Anodyne
Monday, February 12, 2007
 

Vampire.doc

Ancient file on my hard drive, a 1500-word excerpt from Emily, an unpublished short story (c. 1993) about a somewhat sleazy and desperate commercial art dealer's attempt to hustle a young female painter into bed. Turns out she's One of Them. Predictable and tragic results. I'm currently reading Keith Maillard's novels Cutting Through (1982) and Running (2006) side-by-side, out of interest in the rewriting process that brought the new book and its sequels to life out of the old one. So, just for fun, I picked a random, long, and not too badly written paragraph from vampire.doc, and spent a half hour revising line-by-line:

"There's a funny break in my memory here. Here we are on the way home from North Vancouver. We're in a cab, both of us in the back seat as we cross the bridge in the rain. My car must be back at the restaurant; I don't know why this is, only that I haven't been this drunk in a long time. Instead of heading straight downtown the cabbie takes Park Drive, following a laborious counterclockwise path around the park. Emily talks quietly to him; I can't make out what she's saying. The radio is playing light hits -- Jennifer Warnes or Carly Simon -- and the cab's headlights make tunnels through the dark, wet night, the shadows of the overarching trees and the tangled growth at the side of the road. Underlying this is the smell of the tree-shaped deodorizer hanging from the cab's mirror. A heavy, cloying, smell, like fruit punch, and beneath that a bitterness, like car exhaust, or copper. Memory comes and goes, and I’m throwing up in a deserted parking lot in the rain, half-leaning out of the cab while Emily holds me by one arm. Another break, and I'm almost home, the West End's apartments rising reassuringly around us. My building's elevator. Emily somehow holding me up, even though I'm limp and heavy in her arms. Lying down on my living room couch. She covers me with my coat. It smells of the cab, that half-fruity, half-bitter scent. Her lips on my cheek. And then everything blurs and runs together, and the next thing I know it's morning. I'm lying on the couch in the cold apartment, and Emily is gone. My head aches and throbs. I half-stand, half-roll off the couch, and stumble past the stereo and coffee table to the bathroom, where I throw up in the sink, then stand there, gripping its sides, while I shake and shake and shake. In the mirror my eyes are dark and watery, my face pale, pocked with stubble and red inflammation. I throw up again and crawl back to bed, and the next thing I know the phone is ringing.

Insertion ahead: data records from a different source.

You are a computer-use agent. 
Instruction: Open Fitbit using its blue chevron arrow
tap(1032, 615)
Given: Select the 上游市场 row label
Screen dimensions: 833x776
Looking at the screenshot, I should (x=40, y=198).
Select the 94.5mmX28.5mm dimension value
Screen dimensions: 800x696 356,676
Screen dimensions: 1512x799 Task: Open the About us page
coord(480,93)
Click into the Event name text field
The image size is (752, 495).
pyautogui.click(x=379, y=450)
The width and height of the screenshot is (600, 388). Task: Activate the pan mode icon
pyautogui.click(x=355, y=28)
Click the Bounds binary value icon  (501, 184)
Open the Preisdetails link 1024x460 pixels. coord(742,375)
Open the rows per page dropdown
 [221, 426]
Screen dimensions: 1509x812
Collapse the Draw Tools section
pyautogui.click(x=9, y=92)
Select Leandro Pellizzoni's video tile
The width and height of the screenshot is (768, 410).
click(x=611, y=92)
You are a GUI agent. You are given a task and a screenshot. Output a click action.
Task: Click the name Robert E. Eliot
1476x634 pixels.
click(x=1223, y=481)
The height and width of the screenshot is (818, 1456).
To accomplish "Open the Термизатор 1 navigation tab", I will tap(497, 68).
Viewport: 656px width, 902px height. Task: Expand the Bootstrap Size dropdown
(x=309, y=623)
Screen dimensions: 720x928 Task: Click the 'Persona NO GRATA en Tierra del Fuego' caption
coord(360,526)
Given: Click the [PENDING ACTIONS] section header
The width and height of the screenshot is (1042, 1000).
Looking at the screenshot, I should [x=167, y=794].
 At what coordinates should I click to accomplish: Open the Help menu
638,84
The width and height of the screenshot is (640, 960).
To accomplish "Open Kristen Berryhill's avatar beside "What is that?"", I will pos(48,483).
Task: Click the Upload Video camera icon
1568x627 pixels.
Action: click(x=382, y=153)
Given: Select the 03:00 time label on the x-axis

I snatch it up. 'Hello?' The voice on the other end isn't Emily's, but Mike Connaught’s, the Vancouver Sun's arts critic. 'I hear I missed a party,' he says by way of greeting. He doesn't like the gallery, doesn't like the commercial concessions he claims I make routinely. 'I'll be reviewing the show,' he tells me with the faint undertone of condescension that I always detect in his voice, 'and I'd like to get in to see it. Today, in fact.'"

(E. Munch painting that got me thinking about all this ancient history above)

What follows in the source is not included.